By Associated Press - Thursday, October 25, 2012

LONDON (AP) —  Ford Motor Co. announced Thursday it will cut 1,500 jobs in Britain, closing a plant and eliminating a stamping and tooling facility, as it warned that losses in Europe will exceed $1.5 billion this year.

Ford, which on Wednesday announced the closure of another plant in Brussels, is struggling in Europe, as are many major carmakers. Sales are down as the region’s economic crisis hurts demand from households and businesses.

Ford said its transit van plant in Southampton would be closed in July and the stamping and tooling facility at the plant in Dagenham in east London would shut sometime in 2013. Transit van production will be consolidated at the plant in Kocaeli, Turkey.

The Southampton plant, which employed 500 workers, was Ford’s last vehicle assembly plant in Britain. Production has fallen from 66,000 vehicles in 2008 to 28,000 last year, when work was reduced to a single shift.

Ford now has 11,500 workers at plants in Britain, the Unite union said.

“We recognize the impact our actions will have on many employees and their families in Europe, and we will work together with all stakeholders during this necessary transformation of our business,” said Alan Mulally, Ford’s president and CEO.

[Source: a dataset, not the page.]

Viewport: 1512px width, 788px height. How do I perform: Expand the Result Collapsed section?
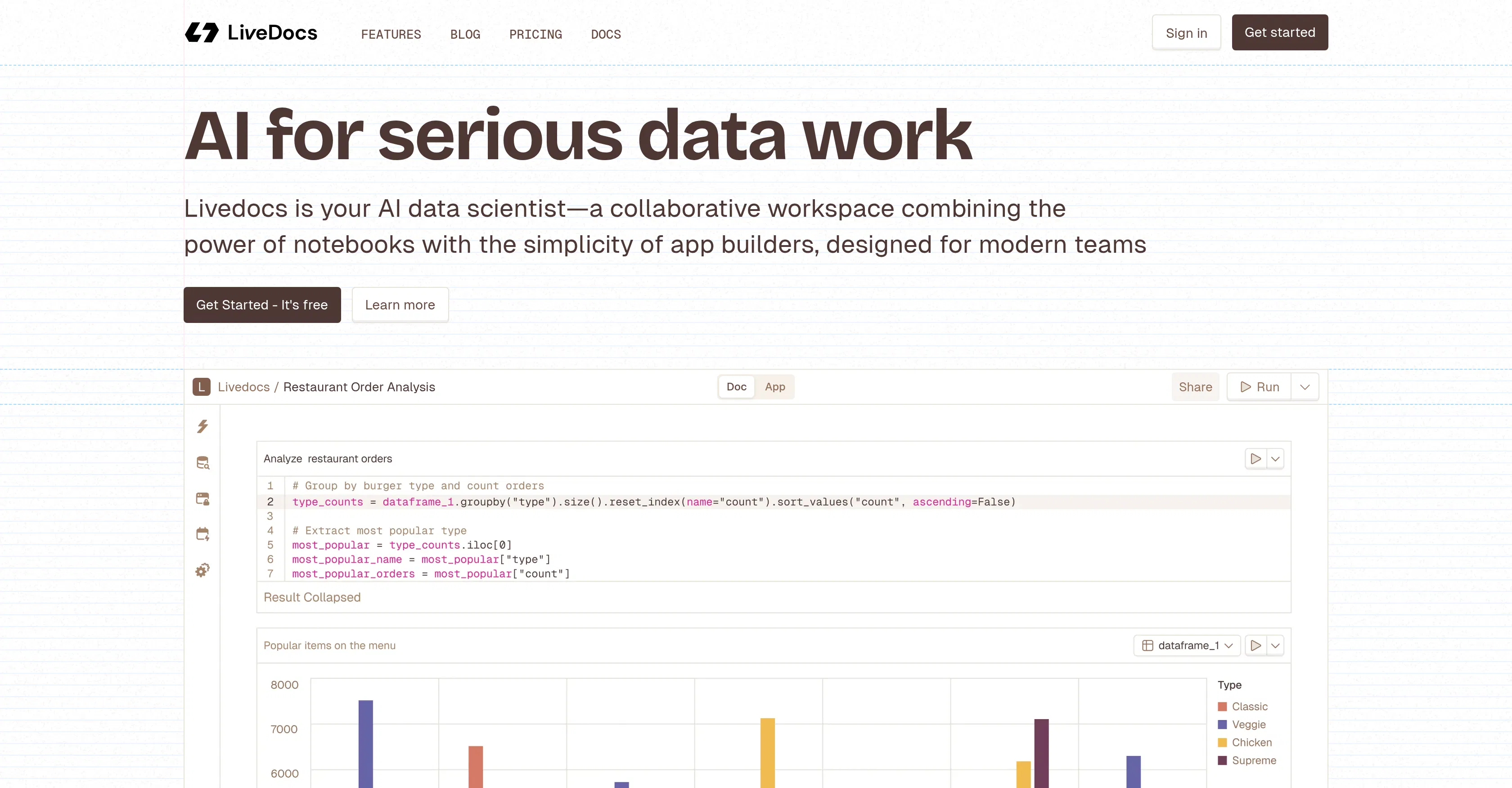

Len McCluskey, general secretary of the Unite union, said workers would fight against the closures.

“This announcement has been handled disgracefully,” Mr. McCluskey said “Only a few months ago, Ford was promising staff a new transit model for Southampton in 2014.”

The company said it needed to cut costs in Europe, where it will try to refocus its operations on fuel-efficient motors and safety technologies.

Although it expects to make a loss in Europe for the full year, Ford said it still expects a strong pretax profit for the company overall. Earnings will be better in the third quarter than in the second, when excluding one-time costs and gains.

It promised to invest in the Dagenham plant to support production of a new series of 20-litre, four-cylinder, low-carbon-dioxide diesel engines. It will also invest at the Bridgend plant in Wales to support gasoline engine manufacturing.

Closing the Belgian and British plants reduces vehicle assembly capacity, excluding Russia, by 18 percent, or 355,000 units, yielding annual savings of at least $450 million, Ford said.

Ford’s sales were down 14.9 percent in September compared with a year ago, worse than the 10.8 percent fall for all European vehicle brands, according to Acea, the European carmakers association.

Car manufacturers are facing big problems in Europe, where there are too many plants and the demand for cars is shrinking. France’s PSA Peugeot-Citroen is currently in talks to take a 7-billion-euro ($9.08 billion) lifeline from the French government, which wants to avoid layoffs.

The weak sales in Europe are hurting even the more competitive German companies: Daimler, the maker of Mercedes Benz, this week lowered its full-year profit outlook because of the economic challenges.